I am well intentioned. I try extremely hard to not procrastinate. Nonetheless, I eventually procrastinate on my intentions…and then, well, I end up procrastinating. A prime example is my fiancés and my wedding, which is scheduled for June. Things started out great: the dress was picked out over a year before the wedding, invitations were ordered months before they needed to be mailed, and I just finished baking (and freezing) the cookies we will be giving out as favors. Still, I fear that the little tasks will catch me in the end. Will I have time to put together the gift bags for those who stay overnight at the hotel in Wisconsin? Will I have fit in a trip to get my toes and nails buffed and polished? Will I have found time to wrap a box for cards to be placed in? It’s inevitable: I will procrastinate on something at some point, I am sure.

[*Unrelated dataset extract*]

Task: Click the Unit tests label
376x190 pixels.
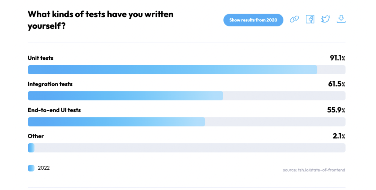Action: [40, 58]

People rarely realize that I am a procrastinator. Probably because I will push myself hard to complete a task, making sure it is done on time and to my intrinsic high level of expectations, even if I stress myself into a state of tears attempting to complete the task. I will sacrifice sleep, sanity, and emotional stability to carry out my responsibilities. If only I was not addicted to procrastination, but rather to blowing things off, then my life would be much more laid back.